Now, the question is: Will the FDA think so, too?

AZ has shared the AEGEAN data with the FDA and continues to talk with the agency, Galbraith said. She declined to offer any details on progress until the FDA accepts a potential filing.

Data on patients’ overall survival remain immature, and Galbraith wouldn’t share which direction the survival trend is heading. But she did note that in CheckMate-816, neoadjuvant Opdivo only started to separate from control on overall survival at about 15 months of follow-up.

A sign for the entire PD-1/L1 class?

Still, all those explanations simply might not matter because not many doctors will dig into the trial nuances. It’s also tough to know whether Imfinzi would be much better than Opdivo even after adjusting for trial differences.

The question then is: Is it because Imfinzi is simply a weaker checkpoint inhibitor in resectable NSCLC that it needed longer, perioperative treatment to reach the same effect? In other words, can the AEGEAN trial results be extrapolated to the entire PD-1/L1 class?

Industry watchers may soon get more clarity on that question from another trial.

Days before AZ announced the AEGEAN trial success in March, Merck said the phase 3 Keynote-671 trial had hit the EFS endpoint for Keytruda in a similar neoadjuvant-plus-adjuvant regimen. Keytruda has had the most success in NSCLC, including a recent broad FDA approval as a postsurgery adjuvant treatment.

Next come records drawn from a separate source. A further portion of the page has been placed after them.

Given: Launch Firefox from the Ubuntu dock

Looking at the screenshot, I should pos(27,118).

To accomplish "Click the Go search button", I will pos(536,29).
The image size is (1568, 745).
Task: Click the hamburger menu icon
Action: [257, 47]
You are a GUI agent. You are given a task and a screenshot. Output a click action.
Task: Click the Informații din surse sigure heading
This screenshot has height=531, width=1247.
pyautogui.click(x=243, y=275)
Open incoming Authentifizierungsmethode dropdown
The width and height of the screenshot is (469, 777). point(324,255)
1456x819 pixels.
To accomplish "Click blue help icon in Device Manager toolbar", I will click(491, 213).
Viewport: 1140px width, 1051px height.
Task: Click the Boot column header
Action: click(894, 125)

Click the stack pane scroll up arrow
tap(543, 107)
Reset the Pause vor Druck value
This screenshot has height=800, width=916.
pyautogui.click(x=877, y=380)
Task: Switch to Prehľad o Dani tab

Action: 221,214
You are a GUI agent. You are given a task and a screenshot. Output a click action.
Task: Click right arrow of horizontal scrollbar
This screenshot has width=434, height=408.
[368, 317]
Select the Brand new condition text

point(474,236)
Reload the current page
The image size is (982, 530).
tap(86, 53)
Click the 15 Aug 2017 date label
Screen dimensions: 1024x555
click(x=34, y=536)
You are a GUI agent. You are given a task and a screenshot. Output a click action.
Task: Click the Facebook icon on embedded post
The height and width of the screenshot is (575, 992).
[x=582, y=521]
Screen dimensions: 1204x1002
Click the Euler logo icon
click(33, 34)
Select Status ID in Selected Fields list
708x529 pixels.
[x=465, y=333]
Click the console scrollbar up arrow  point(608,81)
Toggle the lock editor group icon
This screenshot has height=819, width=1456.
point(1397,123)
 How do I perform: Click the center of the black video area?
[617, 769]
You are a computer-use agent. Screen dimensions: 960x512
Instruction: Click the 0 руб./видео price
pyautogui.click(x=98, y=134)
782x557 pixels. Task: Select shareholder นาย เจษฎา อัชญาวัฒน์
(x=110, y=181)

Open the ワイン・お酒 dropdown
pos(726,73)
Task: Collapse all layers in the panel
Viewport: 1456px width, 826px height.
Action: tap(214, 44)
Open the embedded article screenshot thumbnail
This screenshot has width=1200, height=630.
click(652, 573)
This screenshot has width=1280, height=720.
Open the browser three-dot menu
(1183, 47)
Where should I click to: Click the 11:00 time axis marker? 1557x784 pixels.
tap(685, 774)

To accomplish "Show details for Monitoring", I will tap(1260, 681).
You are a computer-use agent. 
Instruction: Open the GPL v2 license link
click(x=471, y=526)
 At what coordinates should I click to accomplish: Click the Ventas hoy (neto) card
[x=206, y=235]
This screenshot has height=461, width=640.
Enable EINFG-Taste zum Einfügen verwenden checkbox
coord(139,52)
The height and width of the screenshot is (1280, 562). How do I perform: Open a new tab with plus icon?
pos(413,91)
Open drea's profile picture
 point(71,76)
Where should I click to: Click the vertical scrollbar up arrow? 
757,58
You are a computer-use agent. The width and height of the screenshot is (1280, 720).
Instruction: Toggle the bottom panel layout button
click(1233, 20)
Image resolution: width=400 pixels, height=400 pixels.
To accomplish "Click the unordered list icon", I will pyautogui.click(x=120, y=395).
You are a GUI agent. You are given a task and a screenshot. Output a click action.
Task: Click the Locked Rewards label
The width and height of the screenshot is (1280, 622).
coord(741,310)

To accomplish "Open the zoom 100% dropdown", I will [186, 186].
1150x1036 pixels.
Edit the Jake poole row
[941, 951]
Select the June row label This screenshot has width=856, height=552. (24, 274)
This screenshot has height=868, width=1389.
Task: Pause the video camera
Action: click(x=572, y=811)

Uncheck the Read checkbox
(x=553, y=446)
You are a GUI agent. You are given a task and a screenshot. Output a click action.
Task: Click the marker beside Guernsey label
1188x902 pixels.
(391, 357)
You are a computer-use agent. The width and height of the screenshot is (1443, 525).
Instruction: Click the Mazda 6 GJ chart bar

Merck has yet to share detailed results from Keynote-671. It’d be a big win for Merck if Keytruda showed an EFS improvement that’s meaningfully higher than neoadjuvant Opdivo’s 37%, which SVB Securities analyst Daina Graybosch, Ph.D., previously labeled “impressive.”

As Graybosch projected in a note a year ago, early-stage cancer treatment will become a major growth point for Keytruda, representing about a third of the drug’s total sales in 2025. Long durations of treatment in the adjuvant setting are a key driver of revenues, she said.

Despite Imfinzi and Keytruda’s trial wins, there’s still a need to understand which patients may be able to avoid further adjuvant treatment and those who might require even more intensive adjuvant regimens, Heymach said.

Besides the broader question about the overall necessity of adjuvant treatment, it’s not clear whether patients who’ve achieved a pCR after neoadjuvant immunotherapy still need to continue treatment. But neither AEGEAN nor Keynote-671 could answer that question.

For now, Heymach said that given AEGEAN’s largely consistent signal in various patient subgroups, including in PD-L1-negative patients, he would consider the Imfinzi regimen for any eligible patients under the drug’s label, and especially for patients with low PD-L1 expression who have a substantial risk of relapse.

As expected, Imfinzi’s EFS benefit was most pronounced in patients with high levels of PD-L1 expression. But the drug also chalked up a 24% risk reduction among PD-L1-negative patients.

Imfinzi showed “good activity across the levels of PD-L1 expression,” Galbraith said, “in both squamous and non-squamous patient populations, and in both combination with carboplatin and cisplatin. So all of that is important for the applicability of the treatment across the patient populations.”